Migräne ist oft durch einen einseitigen Kopfschmerz gekennzeichnet. Betroffene klagen oft auch über ein Gefühl der Übelkeit, Geräusche werden sehr intensiv wahrgenommen und auch Licht verschlimmert die Migräne. Auch Gereiztheit ist nicht unüblich bei dieser Form von Kopfschmerzen. Sie kommt oft als ein "Anfall" und kann längere Zeit andauern.Viele Menschen sind betroffen von diesem Leiden, der Schmerz wird allerdings unterschiedlich von ihnen beschrieben. Manche nehmen ihn relativ oberflächlich wahr und können auch weiterhin arbeiten und Aufgaben erledigen. Andere Betroffene sind wie gelähmt und nehmen den Schmerz sehr intensiv wahr und müssen in ein abgedunkeltes Zimmer und sich hinlegen.

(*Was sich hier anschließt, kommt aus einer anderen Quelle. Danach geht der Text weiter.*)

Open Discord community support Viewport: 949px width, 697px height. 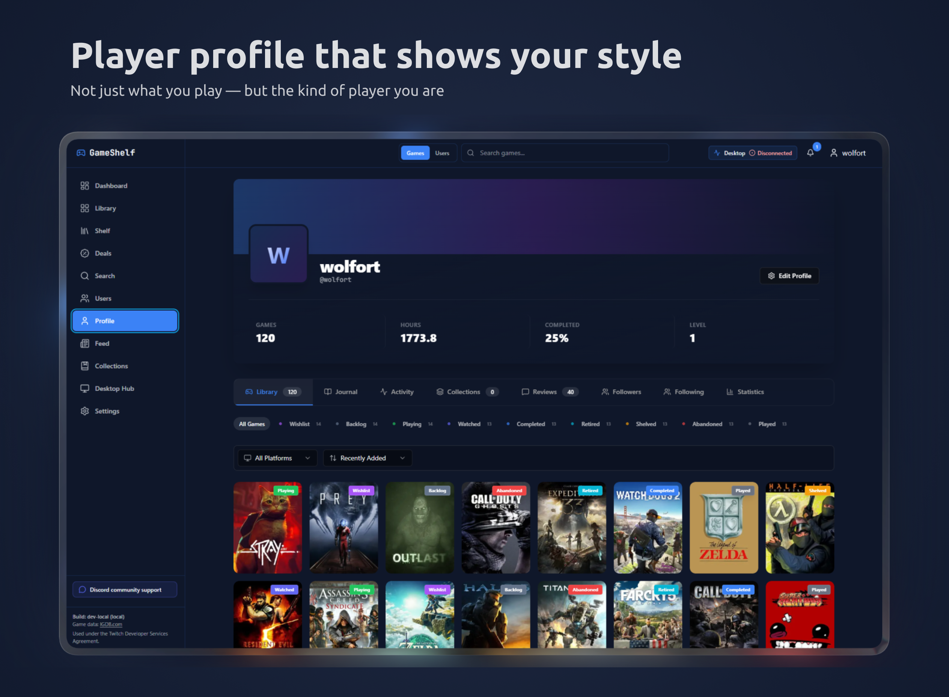(125, 589)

Für Außenstehende ist der Betroffene häufig sehr blass und wirkt gehetzt, weil er den Lärm und das Licht kaum ertragen kann. Ein weiteres Begleitsympton kann eine Geruchsempfindlichkeit sein, alle Sinneswahrnehmungen des Körpers sind in Alarmbereitschaft. Auch klagen viele Betroffene über ein eingeschränktes Sichtfeld, räumliche Tiefe kann kaum noch aufgenommen und verarbeitet werden.In schlimmen Fällen kann die Migräne über mehrere Stunden dauern und nur langsam abnehmen. Migräne kann durch Medikamente noch nicht behoben werden, allerdings kann sie durch bestimmte Maßnahmen verringert werden. Gelegentlich reicht es, wenn der Betroffene seinen Lebensstil etwas verändert und gesünder lebt, dazu gehört auch ausreichend Schlaf und weniger Stress, gesunde Ernährung und sportliche Betätigung, das kann Migräne verringern, aber nicht vollkommen ausschließen.